After receiving her PhD, she worked as a consultant on a consortium study to investigate mitochondrial dysfunction in children with autism at the University of California San Diego from 2009 to 2010. She went on to attain her MBA from the University of California, San Diego Rady School of Management in 2012. While at Rady, she began developing the idea for Cypher Genomics through the school's Lab to Market course series and its business accelerator mystartupXX. From 2009 to 2011, she worked as a distinguished Dickinson Research Fellow at the Scripps Translational Medicine Institute. After receiving her MBA, she served as the Director of Strategic Partnerships at Scripps Genomic Medicine where she managed a portfolio of public-private partnerships for CTSA supported Scripps Translational Science Institute.

== Research ==

In addition to co-founding Cypher Genomics, Van Zeeland is also a published author on subjects of both anorexia and autism. As mentioned in the abstract, Van Zeeland's work with autism showed that there are genetic variants linked in different communication pathways. The study was published in Science Translational Medicine in her 2010 article, "Altered functional connectivity in frontal lobe circuits is associated with variation in the autism risk gene CNTNAP2". The study used a combination of genetics and imaging phenotypes to determine that a lack of connectivity between the frontal lobe may be connected to the genetic variation at CNTNAP2 that predisposes subjects to autism. Van Zeeland was the primary author on a 2013 anorexia nervosa study that was completed at the Scripps Translational Science Institute. The study was entitled "Evidence for the role of EPHX2 gene variants in anorexia nervosa" and was published in Molecular Psychiatry. This study looked at 150 different candidate genes in over 1200 anorexia nervosa subjects and over 1900 control subjects in order to try to find a genetic difference in subjects with the disease.
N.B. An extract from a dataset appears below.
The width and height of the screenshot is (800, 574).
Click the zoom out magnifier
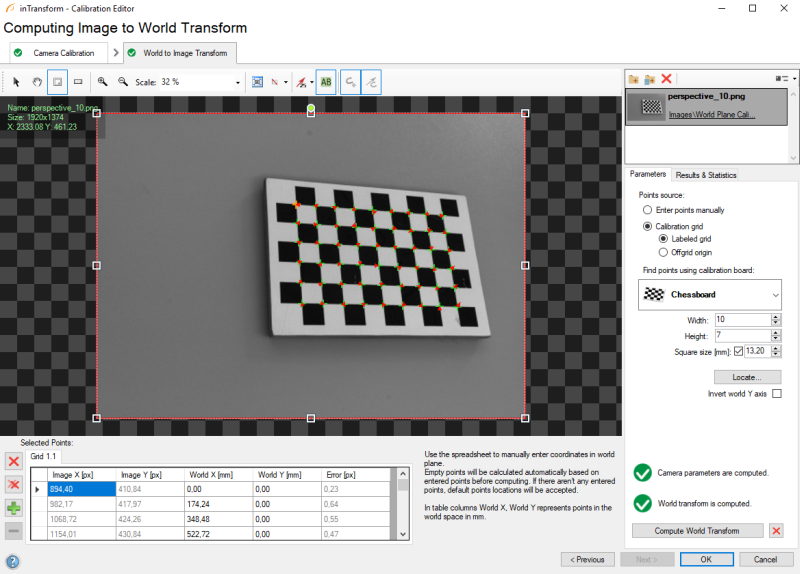coord(122,82)

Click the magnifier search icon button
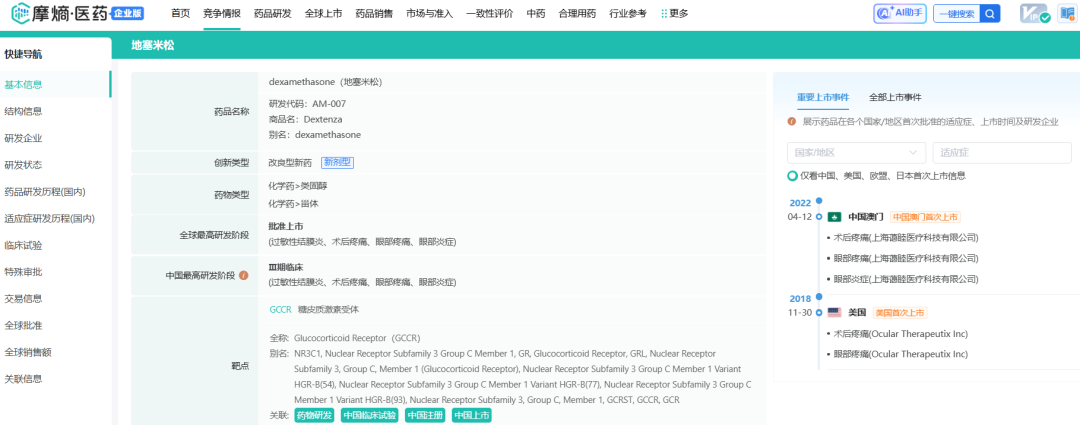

Through sequencing and genotyping of the candidate genes of the subjects, it was determined that there was evidence that showed a variance in the EPHX2 gene to be linked to anorexia nervosa as well as elevated cholesterol levels.

== Honors and awards ==

In 2013, Van Zeeland was named a San Diego Young Influential. The San Diego Young Influential's Award "highlights young entrepreneurs and successful business leaders who are the next generation of Top Influentials, San Diego County's young movers and shakers."
In 2012, she was named a PitchFest Finalist by the San Diego Venture Group, meaning that Cypher Genomic's business pitch beat out hundreds of other contestants from around the country. In 2011, Van Zeeland was a part of the mystartupXX Program when the program received a $50,000 grant from the U.S. Small Business Association. The mission of the mystartupXX Program is "to nurture the next generation of female founder and female-led technology startups through mentorship, education and funding." In 2010, Van Zeeland won the International Society for Autism Research Neurobiological Dissertation Award for her work discovering genetic variants are linked to different communication pathways within the brain. Van Zeeland also received the honor of being named a Dickinson Fellow in 2009. In 2007, she was the recipient of the Pre-doctoral Ruth L. Kirschstein National Research Service Award which is an award given out by the National Institutes of Health.